Azim E. et Naïm B. sont soupçonnés de l'avoir accompagné pour acheter des armes, et pour le second, d'être allé avec lui jusqu'au collège de Conflans-Sainte-Honorine, en étant "pleinement conscient de l'embrigadement idéologique d'inspiration jihadiste" de leur ami.

Demande de renvoi aux assises de six autres adultes

Le ministère public requiert également les assises pour six autres adultes et demande que six collégiens soient jugés pour des délits.

Brahim Chnina, père d'une collégienne visée par une exclusion pour indiscipline et qui prétendait avoir assisté au cours, et le sulfureux militant islamiste Abdelhakim Sefrioui, auteurs de vidéos sur les réseaux sociaux qui avaient attisé la polémique, avaient été mis en examen pour complicité, tout comme Priscilla M., trentenaire convertie à l'islam, en lien sur Twitter avec l'assassin les jours précédant l'attaque.
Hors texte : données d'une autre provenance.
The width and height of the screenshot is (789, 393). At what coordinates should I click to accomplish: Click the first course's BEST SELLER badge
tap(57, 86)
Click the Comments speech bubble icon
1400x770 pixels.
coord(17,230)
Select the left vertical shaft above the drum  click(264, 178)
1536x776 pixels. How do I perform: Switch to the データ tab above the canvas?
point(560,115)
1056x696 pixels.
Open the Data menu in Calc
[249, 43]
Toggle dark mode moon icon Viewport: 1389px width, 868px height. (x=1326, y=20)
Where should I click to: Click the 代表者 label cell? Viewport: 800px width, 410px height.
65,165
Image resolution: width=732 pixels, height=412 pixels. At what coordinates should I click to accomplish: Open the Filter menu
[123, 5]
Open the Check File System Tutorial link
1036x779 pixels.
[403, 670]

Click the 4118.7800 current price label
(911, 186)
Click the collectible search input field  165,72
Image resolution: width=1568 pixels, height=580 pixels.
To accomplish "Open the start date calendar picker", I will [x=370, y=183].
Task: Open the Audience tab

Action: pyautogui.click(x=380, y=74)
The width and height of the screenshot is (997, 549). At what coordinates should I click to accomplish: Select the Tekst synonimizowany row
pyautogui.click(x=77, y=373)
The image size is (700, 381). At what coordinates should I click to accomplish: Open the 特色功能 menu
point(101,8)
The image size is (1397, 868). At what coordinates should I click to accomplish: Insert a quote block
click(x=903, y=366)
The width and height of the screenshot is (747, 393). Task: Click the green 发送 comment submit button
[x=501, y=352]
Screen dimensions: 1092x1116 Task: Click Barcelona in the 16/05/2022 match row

Mais pour ces trois personnes, comme pour trois autres adultes, le Pnat a requalifié pour une infraction moins grave, association de malfaiteurs terroriste criminelle, également passible des assises.

Pour Brahim Chnina et Abdelhakim Sefrioui, l'enquête "n'a pas permis d'établir qu'ils avaient précisément entendu favoriser l'assassinat de Samuel Paty, ce crime n'étant que l'une des conséquences possibles et prévisibles de leurs agissements, au même titre que d'autres crimes d'atteinte à l'intégrité physique ou à la vie", selon les réquisitions.

Aide "décisive" de collégiens

Le Pnat demande par ailleurs un procès devant le tribunal pour enfants pour cinq collégiens, pour association de malfaiteurs en vue de préparer des violences aggravées, un délit. En désignant Samuel Paty, leur aide a été "décisive" pour Abdoullakh Anzorov, a tranché le Pnat.

Le ministère public a toutefois estimé que les mineurs n'avaient pas conscience qu'Anzorov allait assassiner Samuel Paty et que son acte s'inscrivait dans un projet terroriste. Et aucun n'a vu les armes de l'assaillant. En revanche, ils avaient compris que le Tchétchène voulait "a minima" agresser l'enseignant, selon le réquisitoire.

Le Pnat requiert que la collégienne à l'origine de l'affaire, la fille de Brahim Chnina, comparaisse également devant ce tribunal pour enfants pour dénonciation calomnieuse, après qu'elle a admis ne pas avoir assisté au cours et avoir menti en affirmant que le professeur avait demandé aux élèves musulmans de se signaler et de sortir de la classe durant celui-ci.

Enquête pour non-empêchement de crime

Clôturées début octobre, les investigations ont ensuite été réouvertes quelques semaines, le temps selon une source proche du dossier de vérifier l'emploi du temps de proches d'Abdoullakh Anzorov. Il appartient désormais aux juges d'instruction antiterroristes de prendre une décision finale sur un renvoi en procès de ces personnes, alors que six des adultes sont encore détenus dans ce dossier.

Avant son assassinat, le professeur avait ressenti "une vive inquiétude (...) "devant l'ampleur et l'agressivité de la polémique" qui le visait, selon un rapport de synthèse de fin d'enquête.

Une partie de la famille a déposé une plainte visant l'Intérieur et l'Education nationale, alertés de menaces visant le professeur mais accusés de n'avoir pas pris suffisamment en compte le péril. Une enquête distincte est ouverte à Paris depuis avril 2022 pour non-assistance à personne en péril et non-empêchement de crime.